* **Information given**:
----

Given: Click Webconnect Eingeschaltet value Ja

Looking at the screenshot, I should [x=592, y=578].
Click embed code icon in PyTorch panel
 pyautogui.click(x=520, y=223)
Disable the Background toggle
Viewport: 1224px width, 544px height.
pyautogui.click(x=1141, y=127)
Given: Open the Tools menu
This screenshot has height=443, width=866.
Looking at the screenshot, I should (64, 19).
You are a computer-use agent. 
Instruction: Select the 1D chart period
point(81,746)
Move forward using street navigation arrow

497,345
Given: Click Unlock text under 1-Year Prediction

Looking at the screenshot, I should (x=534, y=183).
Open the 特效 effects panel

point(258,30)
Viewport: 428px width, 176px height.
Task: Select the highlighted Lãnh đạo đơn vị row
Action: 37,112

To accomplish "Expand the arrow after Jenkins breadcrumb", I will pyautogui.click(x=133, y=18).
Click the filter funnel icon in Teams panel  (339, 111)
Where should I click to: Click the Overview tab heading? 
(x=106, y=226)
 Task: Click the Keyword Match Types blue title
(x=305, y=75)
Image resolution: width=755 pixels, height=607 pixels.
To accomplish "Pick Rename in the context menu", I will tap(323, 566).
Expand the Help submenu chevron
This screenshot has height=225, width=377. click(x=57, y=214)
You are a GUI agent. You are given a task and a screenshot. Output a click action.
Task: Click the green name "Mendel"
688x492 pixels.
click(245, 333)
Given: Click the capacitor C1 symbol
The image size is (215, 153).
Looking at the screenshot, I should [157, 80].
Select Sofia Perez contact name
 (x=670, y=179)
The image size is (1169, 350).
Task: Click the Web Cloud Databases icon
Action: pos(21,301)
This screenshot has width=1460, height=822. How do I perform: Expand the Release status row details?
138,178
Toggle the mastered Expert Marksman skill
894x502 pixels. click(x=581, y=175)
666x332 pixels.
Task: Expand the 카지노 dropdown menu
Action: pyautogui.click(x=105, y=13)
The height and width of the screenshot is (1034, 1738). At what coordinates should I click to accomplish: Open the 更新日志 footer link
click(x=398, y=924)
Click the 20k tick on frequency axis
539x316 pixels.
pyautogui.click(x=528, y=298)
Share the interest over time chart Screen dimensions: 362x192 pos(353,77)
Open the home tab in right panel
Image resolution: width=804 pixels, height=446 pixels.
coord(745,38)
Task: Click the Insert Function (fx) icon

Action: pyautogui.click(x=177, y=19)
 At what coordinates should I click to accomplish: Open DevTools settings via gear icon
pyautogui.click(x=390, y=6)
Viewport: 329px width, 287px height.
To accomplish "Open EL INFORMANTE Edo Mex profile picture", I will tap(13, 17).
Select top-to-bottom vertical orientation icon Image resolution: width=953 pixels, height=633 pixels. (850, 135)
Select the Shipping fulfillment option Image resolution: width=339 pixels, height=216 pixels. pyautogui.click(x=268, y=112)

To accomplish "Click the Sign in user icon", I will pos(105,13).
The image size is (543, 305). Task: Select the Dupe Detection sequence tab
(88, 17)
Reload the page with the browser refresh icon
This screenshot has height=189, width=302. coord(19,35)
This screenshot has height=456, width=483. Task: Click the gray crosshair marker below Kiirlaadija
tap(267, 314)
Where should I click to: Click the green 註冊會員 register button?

----

* **Activity**: Repeat the data precisely, reproducing every entry.

* **Exercise result**:
Given: Click Webconnect Eingeschaltet value Ja

Looking at the screenshot, I should [x=592, y=578].
Click embed code icon in PyTorch panel
 pyautogui.click(x=520, y=223)
Disable the Background toggle
Viewport: 1224px width, 544px height.
pyautogui.click(x=1141, y=127)
Given: Open the Tools menu
This screenshot has height=443, width=866.
Looking at the screenshot, I should (64, 19).
You are a computer-use agent. 
Instruction: Select the 1D chart period
point(81,746)
Move forward using street navigation arrow

497,345
Given: Click Unlock text under 1-Year Prediction

Looking at the screenshot, I should (x=534, y=183).
Open the 特效 effects panel

point(258,30)
Viewport: 428px width, 176px height.
Task: Select the highlighted Lãnh đạo đơn vị row
Action: 37,112

To accomplish "Expand the arrow after Jenkins breadcrumb", I will pyautogui.click(x=133, y=18).
Click the filter funnel icon in Teams panel  (339, 111)
Where should I click to: Click the Overview tab heading? 
(x=106, y=226)
 Task: Click the Keyword Match Types blue title
(x=305, y=75)
Image resolution: width=755 pixels, height=607 pixels.
To accomplish "Pick Rename in the context menu", I will tap(323, 566).
Expand the Help submenu chevron
This screenshot has height=225, width=377. click(x=57, y=214)
You are a GUI agent. You are given a task and a screenshot. Output a click action.
Task: Click the green name "Mendel"
688x492 pixels.
click(245, 333)
Given: Click the capacitor C1 symbol
The image size is (215, 153).
Looking at the screenshot, I should [157, 80].
Select Sofia Perez contact name
 (x=670, y=179)
The image size is (1169, 350).
Task: Click the Web Cloud Databases icon
Action: pos(21,301)
This screenshot has width=1460, height=822. How do I perform: Expand the Release status row details?
138,178
Toggle the mastered Expert Marksman skill
894x502 pixels. click(x=581, y=175)
666x332 pixels.
Task: Expand the 카지노 dropdown menu
Action: pyautogui.click(x=105, y=13)
The height and width of the screenshot is (1034, 1738). At what coordinates should I click to accomplish: Open the 更新日志 footer link
click(x=398, y=924)
Click the 20k tick on frequency axis
539x316 pixels.
pyautogui.click(x=528, y=298)
Share the interest over time chart Screen dimensions: 362x192 pos(353,77)
Open the home tab in right panel
Image resolution: width=804 pixels, height=446 pixels.
coord(745,38)
Task: Click the Insert Function (fx) icon

Action: pyautogui.click(x=177, y=19)
 At what coordinates should I click to accomplish: Open DevTools settings via gear icon
pyautogui.click(x=390, y=6)
Viewport: 329px width, 287px height.
To accomplish "Open EL INFORMANTE Edo Mex profile picture", I will tap(13, 17).
Select top-to-bottom vertical orientation icon Image resolution: width=953 pixels, height=633 pixels. (850, 135)
Select the Shipping fulfillment option Image resolution: width=339 pixels, height=216 pixels. pyautogui.click(x=268, y=112)

To accomplish "Click the Sign in user icon", I will pos(105,13).
The image size is (543, 305). Task: Select the Dupe Detection sequence tab
(88, 17)
Reload the page with the browser refresh icon
This screenshot has height=189, width=302. coord(19,35)
This screenshot has height=456, width=483. Task: Click the gray crosshair marker below Kiirlaadija
tap(267, 314)
Where should I click to: Click the green 註冊會員 register button?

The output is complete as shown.